▸ **Task requirements**
Say how many lines in the following data hold the word "Quality". Write nothing but that number.

** Record set follows **

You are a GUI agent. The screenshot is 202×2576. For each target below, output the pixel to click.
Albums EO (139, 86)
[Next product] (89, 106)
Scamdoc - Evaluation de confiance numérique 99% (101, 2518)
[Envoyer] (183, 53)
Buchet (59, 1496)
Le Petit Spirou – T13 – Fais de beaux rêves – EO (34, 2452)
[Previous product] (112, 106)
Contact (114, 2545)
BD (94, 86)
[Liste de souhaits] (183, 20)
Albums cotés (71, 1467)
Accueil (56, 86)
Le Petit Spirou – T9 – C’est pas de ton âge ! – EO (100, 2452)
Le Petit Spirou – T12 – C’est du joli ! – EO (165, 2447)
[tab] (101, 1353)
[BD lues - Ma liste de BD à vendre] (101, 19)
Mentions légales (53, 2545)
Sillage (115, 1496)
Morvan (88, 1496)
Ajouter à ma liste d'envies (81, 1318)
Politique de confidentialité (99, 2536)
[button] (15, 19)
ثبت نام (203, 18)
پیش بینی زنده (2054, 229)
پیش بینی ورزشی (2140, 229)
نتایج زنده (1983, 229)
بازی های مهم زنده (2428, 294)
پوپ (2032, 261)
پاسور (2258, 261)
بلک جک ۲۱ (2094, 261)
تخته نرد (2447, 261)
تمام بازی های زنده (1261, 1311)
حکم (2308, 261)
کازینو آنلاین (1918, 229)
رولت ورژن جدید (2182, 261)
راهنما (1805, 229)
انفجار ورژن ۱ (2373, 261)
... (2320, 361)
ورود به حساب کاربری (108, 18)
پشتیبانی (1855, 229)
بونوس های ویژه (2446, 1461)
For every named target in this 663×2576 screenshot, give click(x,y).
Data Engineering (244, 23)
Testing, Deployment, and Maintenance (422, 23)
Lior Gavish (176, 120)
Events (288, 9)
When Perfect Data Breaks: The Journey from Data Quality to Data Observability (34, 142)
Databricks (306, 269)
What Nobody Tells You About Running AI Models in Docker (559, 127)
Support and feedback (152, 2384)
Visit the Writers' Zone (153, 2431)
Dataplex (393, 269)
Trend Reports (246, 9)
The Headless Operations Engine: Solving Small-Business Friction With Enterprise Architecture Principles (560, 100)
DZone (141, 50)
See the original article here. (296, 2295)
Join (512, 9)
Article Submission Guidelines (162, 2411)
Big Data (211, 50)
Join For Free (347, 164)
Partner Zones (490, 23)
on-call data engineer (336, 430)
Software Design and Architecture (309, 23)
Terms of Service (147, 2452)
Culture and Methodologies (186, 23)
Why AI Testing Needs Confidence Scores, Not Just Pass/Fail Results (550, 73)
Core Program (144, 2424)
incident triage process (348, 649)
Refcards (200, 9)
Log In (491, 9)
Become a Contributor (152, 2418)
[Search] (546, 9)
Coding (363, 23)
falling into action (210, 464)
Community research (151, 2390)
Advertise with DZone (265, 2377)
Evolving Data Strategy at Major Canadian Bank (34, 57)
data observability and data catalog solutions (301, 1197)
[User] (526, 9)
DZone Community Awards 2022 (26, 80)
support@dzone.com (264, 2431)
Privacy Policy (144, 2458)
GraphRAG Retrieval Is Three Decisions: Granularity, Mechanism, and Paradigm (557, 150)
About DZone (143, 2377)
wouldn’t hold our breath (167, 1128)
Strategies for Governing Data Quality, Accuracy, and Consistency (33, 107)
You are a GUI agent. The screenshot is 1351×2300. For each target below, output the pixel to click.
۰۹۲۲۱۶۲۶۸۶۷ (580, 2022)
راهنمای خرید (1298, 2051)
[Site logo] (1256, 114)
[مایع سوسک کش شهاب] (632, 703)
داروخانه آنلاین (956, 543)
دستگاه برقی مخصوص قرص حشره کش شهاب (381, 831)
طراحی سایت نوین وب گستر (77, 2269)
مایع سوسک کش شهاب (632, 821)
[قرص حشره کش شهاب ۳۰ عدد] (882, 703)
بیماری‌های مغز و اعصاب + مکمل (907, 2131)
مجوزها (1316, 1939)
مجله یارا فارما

** End of Record set **

▸ **Answer box**
2